The reform of the electricity market will still take several weeks, until it manages to pass the examination of the European Commission. This will not be achieved, presumably, until the report on the wholesale market of European regulators (ACER) is known in detail. For the moment, the Government of Pedro Sánchez started last week the commitment of Brussels to attend to “the national circumstances and the mix of the member states”. The president of the European Commission, Ursula von der Leyen, confirmed that there will be an additional consideration with the Iberian Peninsula, whose low levels of interconnections prevent Spain and Portugal from benefiting from the advantages of a marginal market.

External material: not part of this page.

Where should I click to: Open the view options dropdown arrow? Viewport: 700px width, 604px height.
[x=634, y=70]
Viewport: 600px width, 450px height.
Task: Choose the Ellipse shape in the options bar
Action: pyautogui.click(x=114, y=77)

As reported on Monday the Economist, Spain and Portugal will propose setting a limit price for combined cycle offers in the electricity market, according to sources consulted by this newspaper. This limit, which could be around 180 euros (at a rate of 100 euros for gas), will entail the obligation to compensate for the cost of gas not covered, since otherwise the gas plants would not offer in the market and would go to the market restrictions to operate.
The measure would imply an automatic lowering of the electricity rate for customers who are in the regulated market (PVPC) and for those industrialists who go to the spot market. In the medium term, it would also mean a reduction in offers on the free market, which since January have begun to reflect the strong increases in the wholesale market.